January 23, 2008 8:58 AM PST

Exclusive: The next Facebook privacy scandal

Posted by Chris Soghoian

Facebook is no stranger to the complaints of privacy activists. First, it was the site's News Feed feature back in 2006. Most recently, the company's Beacon service drew widespread criticism. This blog post will outline yet another major privacy issue, in which Facebook recklessly exposes user data.

Facebook launched its widely popular application developer program back in May 2007. As of press time, there were more than 14,000 applications. Some, including most of the popular apps, are made by companies, while a few of the popular apps, and a significant number of the long tail of the less popular applications are made by individual developers.

But a new study suggests there may be a bigger problem with the applications. Many are given access to far more personal data than they need to in order to run, including data on users who never even signed up for the application. Not only does Facebook enable this, but it does little to warn users that it is even happening, and of the risk that a rogue application developer can pose.

Privacy problems for the user

In order to install an application, a Facebook user must first agree to "allow this application to...know who I am and access my information." Users not willing to permit the application access to all kinds of data from their profile cannot install it onto their Facebook page.

Screenshot of adding an application

(Credit: Facebook)

What kind of information does Facebook give the application developer access to? Practically everything. According to the Application Terms of Service,

"Facebook may...provide developers access to...your name, your profile picture, your gender, your birthday, your hometown location...your current location...your political view, your activities, your interests...your relationship status, your dating interests, your relationship interests, your summer plans, your Facebook user network affiliations, your education history, your work history,...copies of photos in your Facebook Site photo albums...a list of user IDs mapped to your Facebook friends."

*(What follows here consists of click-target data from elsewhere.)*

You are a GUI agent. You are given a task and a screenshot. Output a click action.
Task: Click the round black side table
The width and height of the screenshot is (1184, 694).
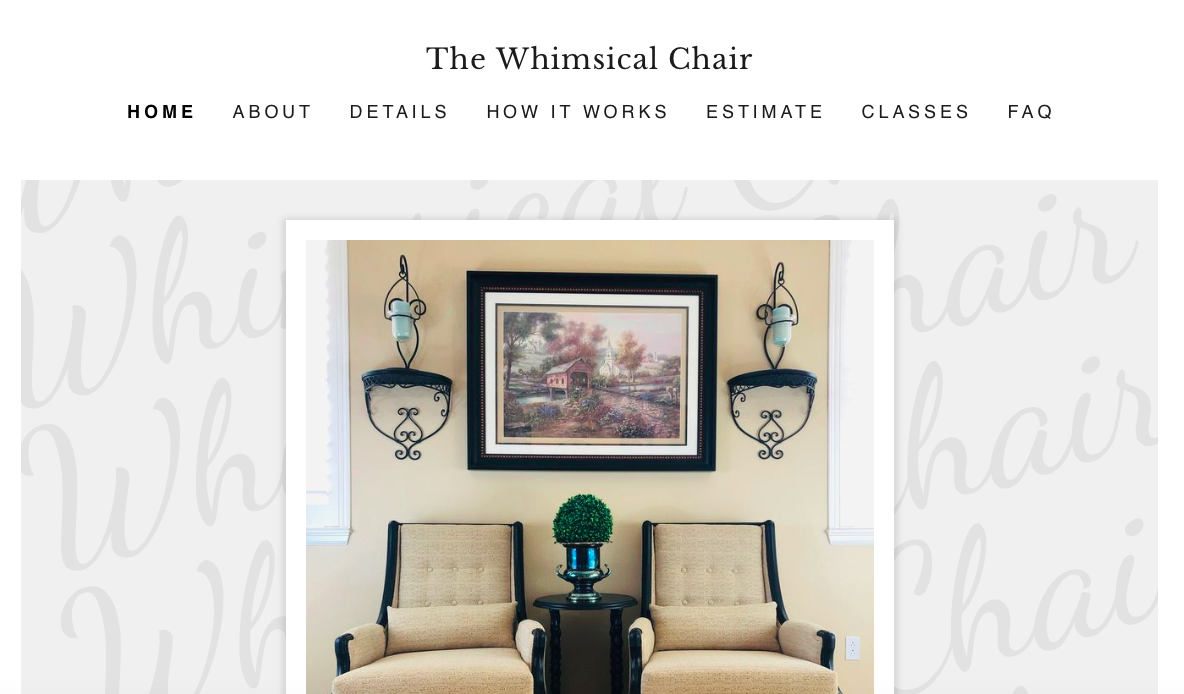click(x=585, y=642)
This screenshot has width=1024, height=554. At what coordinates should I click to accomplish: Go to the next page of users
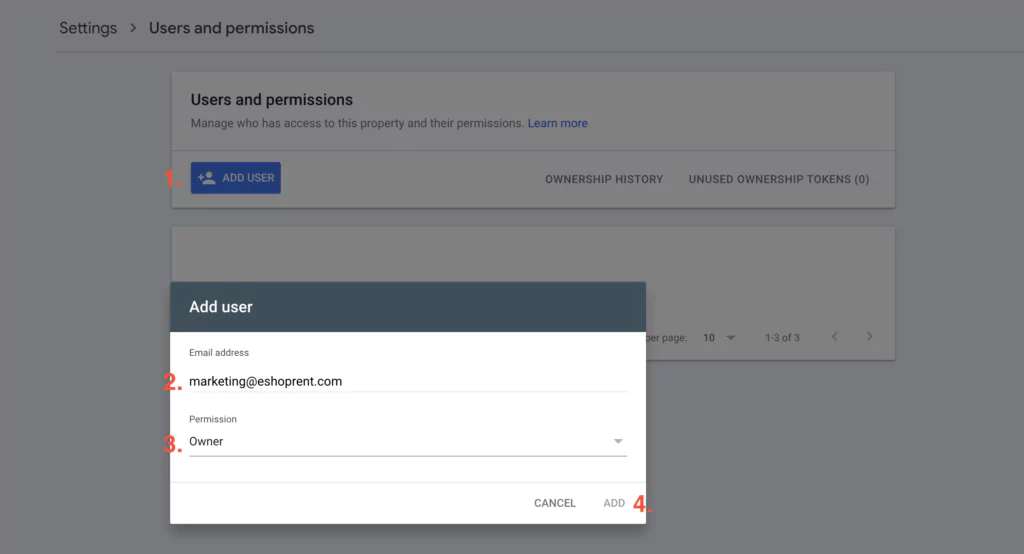click(869, 337)
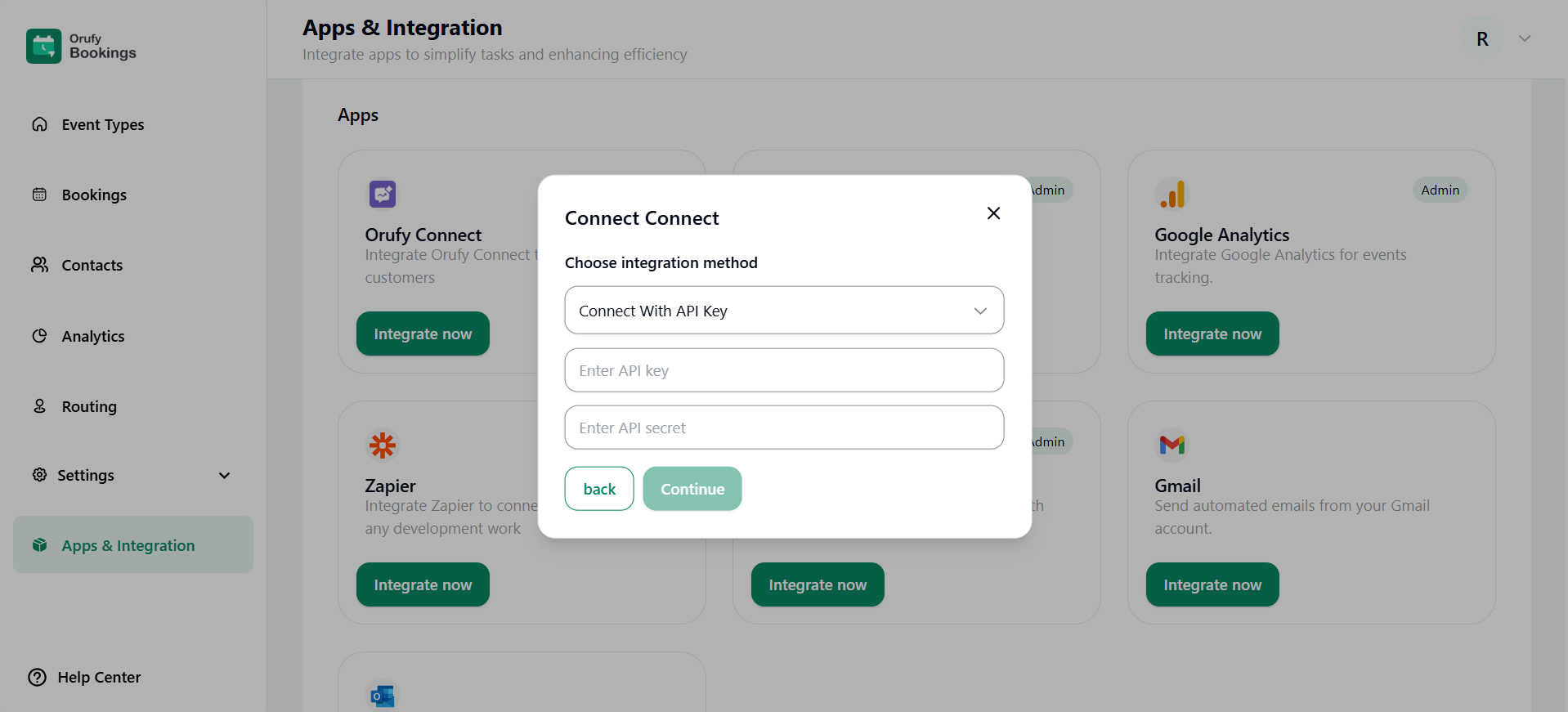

The applications don't actually run on Facebook's servers, but on servers owned and operated by the application developers. Whenever a Facebook user's profile is displayed, the application servers contact Facebook, request the user's private data, process it, and send back whatever content will be displayed to the user. As part of its terms of service, Facebook makes the developers promise to throw away any data they received from Facebook after the application content has been sent back for display to the user.

Researchers blast Facebook

Some applications may make use of all this data, but as researchers from the University of Virginia have detailed in a recent report, Facebook provides applications with access to far more private user information than they need to function. Adrienne Felt, a student and lead researcher on the project, told me that of the top 150 applications they examined in October 2007, "8.7 percent didn't need any information; 82 percent used public data (name, network, list of friends); and only 9.3 percent needed private information (e.g., birthday). Since all of the applications are given full access to private data, this means that 90.7 percent of applications are being given more privileges than they need."

(Credit: Adrienne Felt, with permission.)

Felt condemned this practice, and said that it violated the the idea of least authority, an important security design principle that states that an actor should only be given the privileges needed to perform a job. In other words, she said, an application that doesn't need private information shouldn't be given any.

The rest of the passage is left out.